Que una cosa es Cataca y otra Macondo, siendo las mismas y que una cosa es que se detenga el tiempo en el vuelo de una mosca sobre la flor morada y otra cosa, que pasen los siglos para que la misma mosca le roce los párpados a una muñeca decimonónica que alguien jura que bailó una madrugada anónima de la semana pasada. Macondo no existe para que muy pronto un advenedizo se invente la invasión de mariposas amarillas y el parque temático con inmensos bloques de hielo al filo del paredón de fusilamiento, la caída de mujeres que intenten volar desnudas con sábanas blancas extendidas como alas de algodón que se atan a las espaldas de ángeles y arcángeles abandonados en los patios traseros de las casonas del calor, allí donde come tierra a puños la niña que luego rasca las paredes para su postre de cal. Macondo no existe para que otra generación de políticos engominados se inventen el duelo de su ignorancia o para que los plagiarios irredentos intenten vender como cuentos nuevos los abalorios y esmeraldas que le extraen a los libros de García Márquez y Macondo no existe, aunque parece clonarse, en todos los pueblos del mundo donde el poder llegó para toparse de bruces con el imperio de las cocinas y el cuarto de la bacinicas, los murmullos de las alcobas y el destino imprevisible de los amores contrariados.

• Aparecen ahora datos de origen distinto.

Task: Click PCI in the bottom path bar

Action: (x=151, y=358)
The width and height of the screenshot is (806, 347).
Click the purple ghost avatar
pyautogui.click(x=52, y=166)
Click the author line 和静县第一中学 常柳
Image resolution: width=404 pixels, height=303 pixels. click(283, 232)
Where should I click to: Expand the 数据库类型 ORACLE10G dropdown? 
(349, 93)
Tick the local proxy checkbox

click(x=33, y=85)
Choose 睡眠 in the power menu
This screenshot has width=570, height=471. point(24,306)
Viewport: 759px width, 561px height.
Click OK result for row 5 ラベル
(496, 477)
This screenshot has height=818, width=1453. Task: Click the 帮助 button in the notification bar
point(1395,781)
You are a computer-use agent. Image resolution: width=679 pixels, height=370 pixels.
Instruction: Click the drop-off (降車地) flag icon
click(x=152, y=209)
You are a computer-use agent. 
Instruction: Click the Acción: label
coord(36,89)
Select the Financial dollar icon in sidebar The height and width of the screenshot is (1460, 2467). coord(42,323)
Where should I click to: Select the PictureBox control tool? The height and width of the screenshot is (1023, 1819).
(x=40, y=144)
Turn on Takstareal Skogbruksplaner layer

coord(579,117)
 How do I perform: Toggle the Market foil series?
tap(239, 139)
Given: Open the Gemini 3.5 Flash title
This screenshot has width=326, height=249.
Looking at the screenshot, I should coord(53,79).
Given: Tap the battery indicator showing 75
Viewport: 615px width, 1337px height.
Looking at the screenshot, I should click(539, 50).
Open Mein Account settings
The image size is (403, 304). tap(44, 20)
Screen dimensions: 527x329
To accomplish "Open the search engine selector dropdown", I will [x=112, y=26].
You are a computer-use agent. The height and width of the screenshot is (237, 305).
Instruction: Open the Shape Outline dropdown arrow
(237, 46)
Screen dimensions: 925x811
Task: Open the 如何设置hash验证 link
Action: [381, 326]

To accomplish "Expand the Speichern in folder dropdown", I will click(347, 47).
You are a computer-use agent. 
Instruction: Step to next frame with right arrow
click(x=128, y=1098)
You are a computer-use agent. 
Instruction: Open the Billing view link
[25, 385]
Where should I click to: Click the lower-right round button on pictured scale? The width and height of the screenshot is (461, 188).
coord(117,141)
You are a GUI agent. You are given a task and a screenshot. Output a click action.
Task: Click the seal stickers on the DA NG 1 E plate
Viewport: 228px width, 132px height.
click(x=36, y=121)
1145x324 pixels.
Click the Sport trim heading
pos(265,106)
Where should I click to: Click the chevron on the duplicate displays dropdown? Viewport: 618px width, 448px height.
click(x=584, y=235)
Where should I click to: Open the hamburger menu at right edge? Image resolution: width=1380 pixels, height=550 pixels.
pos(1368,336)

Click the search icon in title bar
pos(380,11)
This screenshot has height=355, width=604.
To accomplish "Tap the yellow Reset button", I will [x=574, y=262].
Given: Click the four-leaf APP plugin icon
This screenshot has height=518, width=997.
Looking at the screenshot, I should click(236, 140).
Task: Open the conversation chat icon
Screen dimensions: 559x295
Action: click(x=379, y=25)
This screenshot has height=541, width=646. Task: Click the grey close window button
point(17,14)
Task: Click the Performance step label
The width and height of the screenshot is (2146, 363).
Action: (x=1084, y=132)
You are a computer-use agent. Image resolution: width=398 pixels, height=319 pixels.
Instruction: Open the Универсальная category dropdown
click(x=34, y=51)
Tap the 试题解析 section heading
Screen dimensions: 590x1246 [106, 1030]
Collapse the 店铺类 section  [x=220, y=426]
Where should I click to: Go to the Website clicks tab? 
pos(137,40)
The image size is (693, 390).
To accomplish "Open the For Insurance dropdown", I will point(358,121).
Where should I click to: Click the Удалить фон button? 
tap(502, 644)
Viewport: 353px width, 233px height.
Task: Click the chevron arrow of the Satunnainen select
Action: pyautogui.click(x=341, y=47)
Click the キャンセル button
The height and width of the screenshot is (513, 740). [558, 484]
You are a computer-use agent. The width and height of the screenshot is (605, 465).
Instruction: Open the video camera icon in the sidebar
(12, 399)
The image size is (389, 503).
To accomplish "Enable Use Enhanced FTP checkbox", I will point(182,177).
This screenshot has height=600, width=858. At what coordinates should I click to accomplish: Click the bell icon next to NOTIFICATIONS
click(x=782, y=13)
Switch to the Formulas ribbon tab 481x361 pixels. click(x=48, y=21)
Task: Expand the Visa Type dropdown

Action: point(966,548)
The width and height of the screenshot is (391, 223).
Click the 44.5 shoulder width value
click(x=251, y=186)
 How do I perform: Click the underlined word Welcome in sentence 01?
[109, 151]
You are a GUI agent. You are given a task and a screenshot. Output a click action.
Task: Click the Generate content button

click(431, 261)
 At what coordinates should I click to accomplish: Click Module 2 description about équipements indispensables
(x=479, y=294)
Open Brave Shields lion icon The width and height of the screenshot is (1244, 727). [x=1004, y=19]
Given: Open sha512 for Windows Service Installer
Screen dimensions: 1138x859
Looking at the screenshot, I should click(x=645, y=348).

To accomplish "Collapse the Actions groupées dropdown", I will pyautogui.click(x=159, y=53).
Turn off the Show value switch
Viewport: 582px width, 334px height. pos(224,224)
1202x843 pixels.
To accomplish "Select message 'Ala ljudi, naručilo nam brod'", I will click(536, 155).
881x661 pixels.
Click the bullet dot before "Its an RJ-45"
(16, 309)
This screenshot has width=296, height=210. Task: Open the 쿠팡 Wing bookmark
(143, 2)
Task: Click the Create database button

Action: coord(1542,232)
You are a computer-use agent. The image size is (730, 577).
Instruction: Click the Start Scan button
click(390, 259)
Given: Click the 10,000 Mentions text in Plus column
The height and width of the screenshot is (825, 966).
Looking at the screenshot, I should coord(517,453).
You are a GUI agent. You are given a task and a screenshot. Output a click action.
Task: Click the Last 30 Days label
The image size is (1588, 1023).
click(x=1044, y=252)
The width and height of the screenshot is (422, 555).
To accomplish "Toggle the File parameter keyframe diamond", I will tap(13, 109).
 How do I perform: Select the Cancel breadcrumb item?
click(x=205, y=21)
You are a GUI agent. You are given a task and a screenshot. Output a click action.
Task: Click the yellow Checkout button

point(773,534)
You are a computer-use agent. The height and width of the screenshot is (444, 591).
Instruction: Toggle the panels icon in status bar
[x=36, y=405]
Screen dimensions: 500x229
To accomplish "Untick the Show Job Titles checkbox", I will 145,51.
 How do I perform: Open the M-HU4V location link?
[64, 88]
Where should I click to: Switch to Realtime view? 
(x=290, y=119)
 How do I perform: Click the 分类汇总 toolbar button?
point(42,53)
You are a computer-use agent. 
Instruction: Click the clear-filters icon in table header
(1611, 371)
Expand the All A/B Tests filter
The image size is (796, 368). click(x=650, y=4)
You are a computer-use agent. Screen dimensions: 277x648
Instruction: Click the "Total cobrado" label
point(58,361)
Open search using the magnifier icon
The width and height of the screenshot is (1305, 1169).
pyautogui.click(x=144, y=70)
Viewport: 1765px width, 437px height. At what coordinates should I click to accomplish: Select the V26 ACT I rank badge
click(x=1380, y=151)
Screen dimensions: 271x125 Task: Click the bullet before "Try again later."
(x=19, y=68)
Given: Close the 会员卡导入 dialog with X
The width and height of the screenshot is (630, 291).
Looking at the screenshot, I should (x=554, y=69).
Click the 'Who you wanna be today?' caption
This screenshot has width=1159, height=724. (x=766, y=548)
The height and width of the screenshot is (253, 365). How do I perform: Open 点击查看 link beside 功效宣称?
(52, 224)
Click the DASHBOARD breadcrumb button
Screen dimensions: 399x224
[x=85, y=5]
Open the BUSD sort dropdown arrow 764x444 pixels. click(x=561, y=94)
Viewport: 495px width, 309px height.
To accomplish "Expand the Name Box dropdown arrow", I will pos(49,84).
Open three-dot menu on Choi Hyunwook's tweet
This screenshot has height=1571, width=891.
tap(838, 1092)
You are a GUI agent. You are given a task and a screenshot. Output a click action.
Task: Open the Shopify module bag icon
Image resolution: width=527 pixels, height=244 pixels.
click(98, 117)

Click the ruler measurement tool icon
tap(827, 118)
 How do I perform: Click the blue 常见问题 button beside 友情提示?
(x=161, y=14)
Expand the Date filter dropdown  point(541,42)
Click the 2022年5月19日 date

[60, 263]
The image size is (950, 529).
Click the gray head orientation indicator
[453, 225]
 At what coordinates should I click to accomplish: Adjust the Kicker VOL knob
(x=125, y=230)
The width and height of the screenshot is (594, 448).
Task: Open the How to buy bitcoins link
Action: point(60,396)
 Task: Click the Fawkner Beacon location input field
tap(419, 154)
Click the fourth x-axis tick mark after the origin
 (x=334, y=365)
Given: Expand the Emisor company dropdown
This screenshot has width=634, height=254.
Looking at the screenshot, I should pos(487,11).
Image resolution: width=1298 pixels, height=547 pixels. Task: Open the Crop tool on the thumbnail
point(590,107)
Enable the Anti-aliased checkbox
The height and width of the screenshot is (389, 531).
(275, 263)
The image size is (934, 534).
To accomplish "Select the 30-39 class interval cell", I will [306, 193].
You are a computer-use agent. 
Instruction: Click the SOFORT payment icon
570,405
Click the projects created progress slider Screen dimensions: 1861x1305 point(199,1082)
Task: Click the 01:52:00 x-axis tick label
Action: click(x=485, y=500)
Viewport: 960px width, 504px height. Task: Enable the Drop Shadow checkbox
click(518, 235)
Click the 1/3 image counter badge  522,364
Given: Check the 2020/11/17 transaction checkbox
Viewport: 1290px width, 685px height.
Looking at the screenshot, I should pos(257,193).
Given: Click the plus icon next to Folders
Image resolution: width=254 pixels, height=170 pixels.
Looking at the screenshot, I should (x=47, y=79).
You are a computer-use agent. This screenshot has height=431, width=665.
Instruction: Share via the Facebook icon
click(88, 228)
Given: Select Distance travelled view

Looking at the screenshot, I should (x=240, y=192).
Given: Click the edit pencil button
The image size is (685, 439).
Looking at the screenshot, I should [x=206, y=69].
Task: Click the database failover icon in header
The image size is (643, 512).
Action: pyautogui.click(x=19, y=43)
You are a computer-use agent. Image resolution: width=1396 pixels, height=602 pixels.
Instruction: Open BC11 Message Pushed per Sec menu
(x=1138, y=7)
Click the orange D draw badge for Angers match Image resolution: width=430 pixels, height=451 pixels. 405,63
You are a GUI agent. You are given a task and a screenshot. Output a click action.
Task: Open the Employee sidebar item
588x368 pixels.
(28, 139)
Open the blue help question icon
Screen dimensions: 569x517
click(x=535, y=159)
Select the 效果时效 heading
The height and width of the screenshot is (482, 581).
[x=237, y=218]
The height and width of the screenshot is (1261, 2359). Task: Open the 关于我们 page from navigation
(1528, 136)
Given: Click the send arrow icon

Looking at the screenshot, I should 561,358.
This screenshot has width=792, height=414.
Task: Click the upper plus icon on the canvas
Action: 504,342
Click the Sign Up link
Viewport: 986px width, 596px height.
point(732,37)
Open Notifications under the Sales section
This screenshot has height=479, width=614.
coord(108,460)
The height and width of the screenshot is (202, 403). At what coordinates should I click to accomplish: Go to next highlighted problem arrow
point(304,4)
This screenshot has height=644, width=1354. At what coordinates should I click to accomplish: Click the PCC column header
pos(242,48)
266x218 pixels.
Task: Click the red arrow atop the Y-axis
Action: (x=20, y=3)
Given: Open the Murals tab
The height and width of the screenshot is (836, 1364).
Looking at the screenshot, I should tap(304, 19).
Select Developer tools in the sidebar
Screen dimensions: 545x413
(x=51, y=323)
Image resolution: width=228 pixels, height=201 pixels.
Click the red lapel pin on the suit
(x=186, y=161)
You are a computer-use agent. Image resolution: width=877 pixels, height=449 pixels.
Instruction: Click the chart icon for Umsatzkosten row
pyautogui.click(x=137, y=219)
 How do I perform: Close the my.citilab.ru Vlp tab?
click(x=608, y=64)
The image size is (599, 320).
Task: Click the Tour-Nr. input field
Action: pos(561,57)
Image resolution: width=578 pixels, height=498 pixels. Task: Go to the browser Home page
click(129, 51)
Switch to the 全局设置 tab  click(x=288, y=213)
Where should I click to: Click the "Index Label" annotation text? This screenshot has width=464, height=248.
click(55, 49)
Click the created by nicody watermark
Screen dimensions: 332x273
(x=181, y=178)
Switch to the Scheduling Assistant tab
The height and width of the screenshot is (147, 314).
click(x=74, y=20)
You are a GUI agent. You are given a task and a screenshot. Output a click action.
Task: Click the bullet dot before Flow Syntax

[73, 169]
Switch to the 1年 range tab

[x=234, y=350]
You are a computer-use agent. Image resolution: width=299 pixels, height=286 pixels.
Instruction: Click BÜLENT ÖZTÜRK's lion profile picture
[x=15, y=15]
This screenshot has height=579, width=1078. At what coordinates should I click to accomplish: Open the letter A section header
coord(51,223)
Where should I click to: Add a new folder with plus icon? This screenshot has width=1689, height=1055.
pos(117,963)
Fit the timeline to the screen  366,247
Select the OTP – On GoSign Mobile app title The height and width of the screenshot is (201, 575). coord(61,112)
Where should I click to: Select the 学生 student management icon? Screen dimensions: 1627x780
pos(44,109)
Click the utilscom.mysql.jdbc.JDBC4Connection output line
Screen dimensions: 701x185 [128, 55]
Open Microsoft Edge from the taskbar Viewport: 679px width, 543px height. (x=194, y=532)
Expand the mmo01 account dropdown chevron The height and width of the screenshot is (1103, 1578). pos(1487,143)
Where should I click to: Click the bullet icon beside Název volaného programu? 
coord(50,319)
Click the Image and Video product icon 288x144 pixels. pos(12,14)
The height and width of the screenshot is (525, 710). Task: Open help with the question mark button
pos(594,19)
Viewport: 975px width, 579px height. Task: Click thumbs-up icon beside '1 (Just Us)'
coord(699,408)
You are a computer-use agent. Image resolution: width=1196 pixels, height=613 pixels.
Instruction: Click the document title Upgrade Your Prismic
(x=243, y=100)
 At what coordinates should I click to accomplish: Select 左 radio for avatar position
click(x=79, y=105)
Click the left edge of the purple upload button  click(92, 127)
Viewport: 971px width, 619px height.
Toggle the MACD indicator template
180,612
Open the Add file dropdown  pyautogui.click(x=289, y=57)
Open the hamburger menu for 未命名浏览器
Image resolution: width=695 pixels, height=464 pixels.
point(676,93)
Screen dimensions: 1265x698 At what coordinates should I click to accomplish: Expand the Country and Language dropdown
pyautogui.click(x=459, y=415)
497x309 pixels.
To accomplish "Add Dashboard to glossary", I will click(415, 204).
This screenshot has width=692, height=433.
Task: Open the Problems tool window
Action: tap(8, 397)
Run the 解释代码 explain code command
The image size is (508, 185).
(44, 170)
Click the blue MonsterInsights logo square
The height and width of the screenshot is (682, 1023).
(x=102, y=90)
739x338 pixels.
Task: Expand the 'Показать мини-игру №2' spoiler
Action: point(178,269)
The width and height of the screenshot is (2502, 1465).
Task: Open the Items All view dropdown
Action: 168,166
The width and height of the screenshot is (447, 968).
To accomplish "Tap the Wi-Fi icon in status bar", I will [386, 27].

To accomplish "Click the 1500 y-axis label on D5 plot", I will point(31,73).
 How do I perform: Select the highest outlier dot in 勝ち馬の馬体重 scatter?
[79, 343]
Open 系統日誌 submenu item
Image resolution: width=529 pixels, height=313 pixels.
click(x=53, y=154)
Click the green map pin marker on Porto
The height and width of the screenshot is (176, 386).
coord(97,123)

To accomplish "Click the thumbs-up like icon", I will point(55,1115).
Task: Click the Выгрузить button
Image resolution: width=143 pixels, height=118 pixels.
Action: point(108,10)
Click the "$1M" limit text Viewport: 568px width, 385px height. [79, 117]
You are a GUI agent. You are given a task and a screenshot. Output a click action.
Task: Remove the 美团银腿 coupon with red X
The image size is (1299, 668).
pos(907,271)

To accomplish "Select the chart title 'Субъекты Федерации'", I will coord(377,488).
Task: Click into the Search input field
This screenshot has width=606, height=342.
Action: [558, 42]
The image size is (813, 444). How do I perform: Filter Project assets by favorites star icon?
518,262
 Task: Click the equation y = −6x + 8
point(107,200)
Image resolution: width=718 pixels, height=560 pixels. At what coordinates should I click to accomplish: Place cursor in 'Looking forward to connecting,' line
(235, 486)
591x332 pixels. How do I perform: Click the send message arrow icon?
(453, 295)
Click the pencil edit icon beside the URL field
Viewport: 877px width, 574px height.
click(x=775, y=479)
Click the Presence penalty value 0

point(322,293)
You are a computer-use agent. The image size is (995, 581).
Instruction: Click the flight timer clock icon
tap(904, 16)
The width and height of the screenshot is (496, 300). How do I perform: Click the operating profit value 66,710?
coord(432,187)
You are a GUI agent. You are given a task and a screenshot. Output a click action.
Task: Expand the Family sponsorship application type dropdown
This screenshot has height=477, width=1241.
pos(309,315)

Macondo existe en la mirada perdida de quien lo lee por vez primera en un parque del corazón de Manhattan y quien lo cita de memoria en una taberna de Madrid, bajo buganvilias de Coyoacán y un raro aroma de Polonia. Macondo no existe para los necios que farden conocerlo sin atreverse a abrirle sus páginas y para quienes duden de que así pasen los siglos seguirá habiendo en el mundo quien vuele con sus historias y escriba iluminado por sus párrafos porque Macondo no existe… se lee.